Efficient Nearest Neighbor Language Models

Paper · arXiv 2109.04212 · Published September 9, 2021
Memory

In this paper, we take the recently proposed k-nearest neighbors language model (Khandelwal et al., 2020) as an example, exploring methods to improve its efficiency along various dimensions. Experiments on the standard WikiText-103 benchmark and domain-adaptation datasets show that our methods are able to achieve up to a 6x speed-up in inference speed while retaining comparable performance.

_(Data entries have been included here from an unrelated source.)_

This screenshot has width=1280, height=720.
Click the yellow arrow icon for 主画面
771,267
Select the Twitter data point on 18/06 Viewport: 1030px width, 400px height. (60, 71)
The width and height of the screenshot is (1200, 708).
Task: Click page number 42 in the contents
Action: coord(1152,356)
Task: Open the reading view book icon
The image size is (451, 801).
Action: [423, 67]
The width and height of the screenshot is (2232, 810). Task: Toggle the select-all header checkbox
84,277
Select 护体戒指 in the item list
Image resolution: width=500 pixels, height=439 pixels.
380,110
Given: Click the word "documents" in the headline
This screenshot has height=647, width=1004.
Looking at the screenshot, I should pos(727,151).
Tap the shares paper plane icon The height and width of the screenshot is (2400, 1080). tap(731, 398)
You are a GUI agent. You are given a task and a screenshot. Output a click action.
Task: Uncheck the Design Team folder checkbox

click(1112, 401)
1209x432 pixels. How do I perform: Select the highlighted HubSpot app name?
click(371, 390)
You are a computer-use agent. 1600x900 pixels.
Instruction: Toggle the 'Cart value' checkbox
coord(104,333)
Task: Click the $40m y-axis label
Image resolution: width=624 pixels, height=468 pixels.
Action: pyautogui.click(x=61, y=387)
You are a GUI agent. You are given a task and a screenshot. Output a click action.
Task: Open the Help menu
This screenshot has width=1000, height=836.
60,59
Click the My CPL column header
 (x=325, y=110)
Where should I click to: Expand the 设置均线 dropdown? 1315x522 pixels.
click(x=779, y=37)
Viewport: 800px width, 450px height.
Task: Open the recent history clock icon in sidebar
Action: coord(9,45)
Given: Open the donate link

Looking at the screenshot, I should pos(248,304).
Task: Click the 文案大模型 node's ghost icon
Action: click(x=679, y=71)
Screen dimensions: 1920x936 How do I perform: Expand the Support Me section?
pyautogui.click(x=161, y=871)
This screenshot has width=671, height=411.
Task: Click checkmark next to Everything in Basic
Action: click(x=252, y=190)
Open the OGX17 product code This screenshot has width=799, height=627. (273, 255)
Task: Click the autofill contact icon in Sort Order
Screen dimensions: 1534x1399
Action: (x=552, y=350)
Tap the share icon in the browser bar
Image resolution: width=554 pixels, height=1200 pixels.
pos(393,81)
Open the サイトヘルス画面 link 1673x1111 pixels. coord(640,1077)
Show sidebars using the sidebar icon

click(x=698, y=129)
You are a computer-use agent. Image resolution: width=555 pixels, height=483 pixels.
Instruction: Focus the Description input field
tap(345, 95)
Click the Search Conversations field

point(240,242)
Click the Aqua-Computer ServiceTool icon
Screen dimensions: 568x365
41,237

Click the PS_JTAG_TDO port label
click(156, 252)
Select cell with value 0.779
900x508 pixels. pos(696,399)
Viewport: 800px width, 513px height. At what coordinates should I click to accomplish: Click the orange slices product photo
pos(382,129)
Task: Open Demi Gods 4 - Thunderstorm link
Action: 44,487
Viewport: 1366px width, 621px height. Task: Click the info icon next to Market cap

In contrast, recent non-parametric LMs (Guu et al., 2018; Khandelwal et al., 2020; He et al., 2020) model text distributions by referencing both the parameters of the underlying model and examples from an external datastore. Non-parametric LMs are appealing since they allow for effective language modeling – particularly for rarer patterns – through explicit memorization via a datastore, which mitigates the burden on model parameters to learn to encode all information from a large dataset. One effective and representative example is the k-nearest neighbors LM (kNN-LM, Khandelwal et al. (2020)). The kNN-LM computes the probability of the next token by interpolating a parametric LM with a distribution calculated from the k nearest context-token pairs in the datastore, as demonstrated in Figure 2. This model is particularly notable for its large improvements in performance – it outperforms the previous best parametric LMs by a large margin in standard language modeling benchmarks, in domain adaptation settings, and on other conditional generation tasks such as machine translation (Khandelwal et al., 2021).